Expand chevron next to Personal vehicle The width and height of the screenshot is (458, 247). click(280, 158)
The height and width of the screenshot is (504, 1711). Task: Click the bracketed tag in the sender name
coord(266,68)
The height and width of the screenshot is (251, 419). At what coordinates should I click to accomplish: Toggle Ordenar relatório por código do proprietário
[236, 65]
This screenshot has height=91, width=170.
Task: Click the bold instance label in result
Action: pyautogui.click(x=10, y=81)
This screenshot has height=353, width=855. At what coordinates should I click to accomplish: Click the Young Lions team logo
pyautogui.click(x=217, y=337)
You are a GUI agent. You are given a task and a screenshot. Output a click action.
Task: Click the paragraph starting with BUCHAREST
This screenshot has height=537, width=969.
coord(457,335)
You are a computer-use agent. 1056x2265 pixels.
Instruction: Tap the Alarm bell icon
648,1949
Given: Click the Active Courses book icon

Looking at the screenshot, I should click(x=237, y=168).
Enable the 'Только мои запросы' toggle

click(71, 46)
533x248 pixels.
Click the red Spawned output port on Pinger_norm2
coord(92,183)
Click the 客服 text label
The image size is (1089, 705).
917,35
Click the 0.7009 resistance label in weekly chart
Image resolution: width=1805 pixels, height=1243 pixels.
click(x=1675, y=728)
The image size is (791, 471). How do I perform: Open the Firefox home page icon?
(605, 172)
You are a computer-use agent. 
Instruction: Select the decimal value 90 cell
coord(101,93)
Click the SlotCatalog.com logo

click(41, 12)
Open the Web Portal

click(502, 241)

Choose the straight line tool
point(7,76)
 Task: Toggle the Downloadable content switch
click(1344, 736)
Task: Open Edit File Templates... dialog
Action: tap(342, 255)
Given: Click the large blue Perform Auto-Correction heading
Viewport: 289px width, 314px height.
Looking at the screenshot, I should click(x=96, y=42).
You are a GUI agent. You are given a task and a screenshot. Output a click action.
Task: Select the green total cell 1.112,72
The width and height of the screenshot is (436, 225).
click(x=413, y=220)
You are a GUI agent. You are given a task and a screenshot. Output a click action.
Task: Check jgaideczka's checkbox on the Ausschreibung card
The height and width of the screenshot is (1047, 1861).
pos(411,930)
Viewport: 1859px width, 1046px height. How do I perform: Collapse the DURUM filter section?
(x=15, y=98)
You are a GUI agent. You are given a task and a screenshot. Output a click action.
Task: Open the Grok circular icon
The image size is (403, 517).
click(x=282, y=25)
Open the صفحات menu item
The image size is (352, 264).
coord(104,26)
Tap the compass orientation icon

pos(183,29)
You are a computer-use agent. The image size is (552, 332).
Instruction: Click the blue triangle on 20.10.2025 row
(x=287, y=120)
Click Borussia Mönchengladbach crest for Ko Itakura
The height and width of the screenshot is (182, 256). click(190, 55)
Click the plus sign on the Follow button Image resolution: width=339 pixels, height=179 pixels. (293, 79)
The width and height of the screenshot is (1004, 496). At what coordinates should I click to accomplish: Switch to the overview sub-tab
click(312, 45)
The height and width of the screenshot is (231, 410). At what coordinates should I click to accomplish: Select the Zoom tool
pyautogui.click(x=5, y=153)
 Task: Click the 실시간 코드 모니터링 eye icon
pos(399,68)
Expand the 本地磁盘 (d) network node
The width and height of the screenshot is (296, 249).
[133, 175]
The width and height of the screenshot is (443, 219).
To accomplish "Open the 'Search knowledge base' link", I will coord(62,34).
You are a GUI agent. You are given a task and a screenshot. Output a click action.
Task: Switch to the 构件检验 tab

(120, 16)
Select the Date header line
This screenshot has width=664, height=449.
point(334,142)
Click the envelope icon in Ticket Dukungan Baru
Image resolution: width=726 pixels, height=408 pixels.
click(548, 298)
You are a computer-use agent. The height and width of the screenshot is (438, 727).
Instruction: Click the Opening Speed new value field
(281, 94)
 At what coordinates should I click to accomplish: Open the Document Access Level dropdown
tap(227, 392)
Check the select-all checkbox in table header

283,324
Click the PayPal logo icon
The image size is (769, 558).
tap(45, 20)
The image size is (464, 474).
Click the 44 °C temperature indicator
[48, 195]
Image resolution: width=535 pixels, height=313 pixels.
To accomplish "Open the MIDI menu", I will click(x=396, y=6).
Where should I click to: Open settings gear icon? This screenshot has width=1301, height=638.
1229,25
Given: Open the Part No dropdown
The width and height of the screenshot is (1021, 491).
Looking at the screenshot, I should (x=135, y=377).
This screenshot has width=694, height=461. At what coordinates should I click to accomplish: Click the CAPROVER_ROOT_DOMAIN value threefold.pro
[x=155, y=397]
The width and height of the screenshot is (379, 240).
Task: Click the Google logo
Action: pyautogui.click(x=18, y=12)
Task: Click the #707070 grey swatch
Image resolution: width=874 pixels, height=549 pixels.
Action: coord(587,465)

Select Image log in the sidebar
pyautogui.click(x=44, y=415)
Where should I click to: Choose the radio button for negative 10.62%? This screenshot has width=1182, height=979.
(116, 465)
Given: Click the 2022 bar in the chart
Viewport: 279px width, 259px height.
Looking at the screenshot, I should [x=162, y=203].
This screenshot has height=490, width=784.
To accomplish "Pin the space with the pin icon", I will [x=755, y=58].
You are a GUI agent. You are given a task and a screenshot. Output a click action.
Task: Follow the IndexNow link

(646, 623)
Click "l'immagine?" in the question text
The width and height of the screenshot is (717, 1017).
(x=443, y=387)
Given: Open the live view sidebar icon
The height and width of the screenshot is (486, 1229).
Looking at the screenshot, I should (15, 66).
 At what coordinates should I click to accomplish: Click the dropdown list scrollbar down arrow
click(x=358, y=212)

--

> Directions for this task
Retype all of the entries above exactly, line for line.

> Correct answer
Expand chevron next to Personal vehicle The width and height of the screenshot is (458, 247). click(280, 158)
The height and width of the screenshot is (504, 1711). Task: Click the bracketed tag in the sender name
coord(266,68)
The height and width of the screenshot is (251, 419). At what coordinates should I click to accomplish: Toggle Ordenar relatório por código do proprietário
[236, 65]
This screenshot has height=91, width=170.
Task: Click the bold instance label in result
Action: pyautogui.click(x=10, y=81)
This screenshot has height=353, width=855. At what coordinates should I click to accomplish: Click the Young Lions team logo
pyautogui.click(x=217, y=337)
You are a GUI agent. You are given a task and a screenshot. Output a click action.
Task: Click the paragraph starting with BUCHAREST
This screenshot has height=537, width=969.
coord(457,335)
You are a computer-use agent. 1056x2265 pixels.
Instruction: Tap the Alarm bell icon
648,1949
Given: Click the Active Courses book icon

Looking at the screenshot, I should click(x=237, y=168).
Enable the 'Только мои запросы' toggle

click(71, 46)
533x248 pixels.
Click the red Spawned output port on Pinger_norm2
coord(92,183)
Click the 客服 text label
The image size is (1089, 705).
917,35
Click the 0.7009 resistance label in weekly chart
Image resolution: width=1805 pixels, height=1243 pixels.
click(x=1675, y=728)
The image size is (791, 471). How do I perform: Open the Firefox home page icon?
(605, 172)
You are a computer-use agent. 
Instruction: Select the decimal value 90 cell
coord(101,93)
Click the SlotCatalog.com logo

click(41, 12)
Open the Web Portal

click(502, 241)

Choose the straight line tool
point(7,76)
 Task: Toggle the Downloadable content switch
click(1344, 736)
Task: Open Edit File Templates... dialog
Action: tap(342, 255)
Given: Click the large blue Perform Auto-Correction heading
Viewport: 289px width, 314px height.
Looking at the screenshot, I should click(x=96, y=42).
You are a GUI agent. You are given a task and a screenshot. Output a click action.
Task: Select the green total cell 1.112,72
The width and height of the screenshot is (436, 225).
click(x=413, y=220)
You are a GUI agent. You are given a task and a screenshot. Output a click action.
Task: Check jgaideczka's checkbox on the Ausschreibung card
The height and width of the screenshot is (1047, 1861).
pos(411,930)
Viewport: 1859px width, 1046px height. How do I perform: Collapse the DURUM filter section?
(x=15, y=98)
You are a GUI agent. You are given a task and a screenshot. Output a click action.
Task: Open the Grok circular icon
The image size is (403, 517).
click(x=282, y=25)
Open the صفحات menu item
The image size is (352, 264).
coord(104,26)
Tap the compass orientation icon

pos(183,29)
You are a computer-use agent. The image size is (552, 332).
Instruction: Click the blue triangle on 20.10.2025 row
(x=287, y=120)
Click Borussia Mönchengladbach crest for Ko Itakura
The height and width of the screenshot is (182, 256). click(190, 55)
Click the plus sign on the Follow button Image resolution: width=339 pixels, height=179 pixels. (293, 79)
The width and height of the screenshot is (1004, 496). At what coordinates should I click to accomplish: Switch to the overview sub-tab
click(312, 45)
The height and width of the screenshot is (231, 410). At what coordinates should I click to accomplish: Select the Zoom tool
pyautogui.click(x=5, y=153)
 Task: Click the 실시간 코드 모니터링 eye icon
pos(399,68)
Expand the 本地磁盘 (d) network node
The width and height of the screenshot is (296, 249).
[133, 175]
The width and height of the screenshot is (443, 219).
To accomplish "Open the 'Search knowledge base' link", I will coord(62,34).
You are a GUI agent. You are given a task and a screenshot. Output a click action.
Task: Switch to the 构件检验 tab

(120, 16)
Select the Date header line
This screenshot has width=664, height=449.
point(334,142)
Click the envelope icon in Ticket Dukungan Baru
Image resolution: width=726 pixels, height=408 pixels.
click(548, 298)
You are a computer-use agent. The height and width of the screenshot is (438, 727).
Instruction: Click the Opening Speed new value field
(281, 94)
 At what coordinates should I click to accomplish: Open the Document Access Level dropdown
tap(227, 392)
Check the select-all checkbox in table header

283,324
Click the PayPal logo icon
The image size is (769, 558).
tap(45, 20)
The image size is (464, 474).
Click the 44 °C temperature indicator
[48, 195]
Image resolution: width=535 pixels, height=313 pixels.
To accomplish "Open the MIDI menu", I will click(x=396, y=6).
Where should I click to: Open settings gear icon? This screenshot has width=1301, height=638.
1229,25
Given: Open the Part No dropdown
The width and height of the screenshot is (1021, 491).
Looking at the screenshot, I should (x=135, y=377).
This screenshot has width=694, height=461. At what coordinates should I click to accomplish: Click the CAPROVER_ROOT_DOMAIN value threefold.pro
[x=155, y=397]
The width and height of the screenshot is (379, 240).
Task: Click the Google logo
Action: pyautogui.click(x=18, y=12)
Task: Click the #707070 grey swatch
Image resolution: width=874 pixels, height=549 pixels.
Action: coord(587,465)

Select Image log in the sidebar
pyautogui.click(x=44, y=415)
Where should I click to: Choose the radio button for negative 10.62%? This screenshot has width=1182, height=979.
(116, 465)
Given: Click the 2022 bar in the chart
Viewport: 279px width, 259px height.
Looking at the screenshot, I should [x=162, y=203].
This screenshot has height=490, width=784.
To accomplish "Pin the space with the pin icon", I will [x=755, y=58].
You are a GUI agent. You are given a task and a screenshot. Output a click action.
Task: Follow the IndexNow link

(646, 623)
Click "l'immagine?" in the question text
The width and height of the screenshot is (717, 1017).
(x=443, y=387)
Given: Open the live view sidebar icon
The height and width of the screenshot is (486, 1229).
Looking at the screenshot, I should (15, 66).
 At what coordinates should I click to accomplish: Click the dropdown list scrollbar down arrow
click(x=358, y=212)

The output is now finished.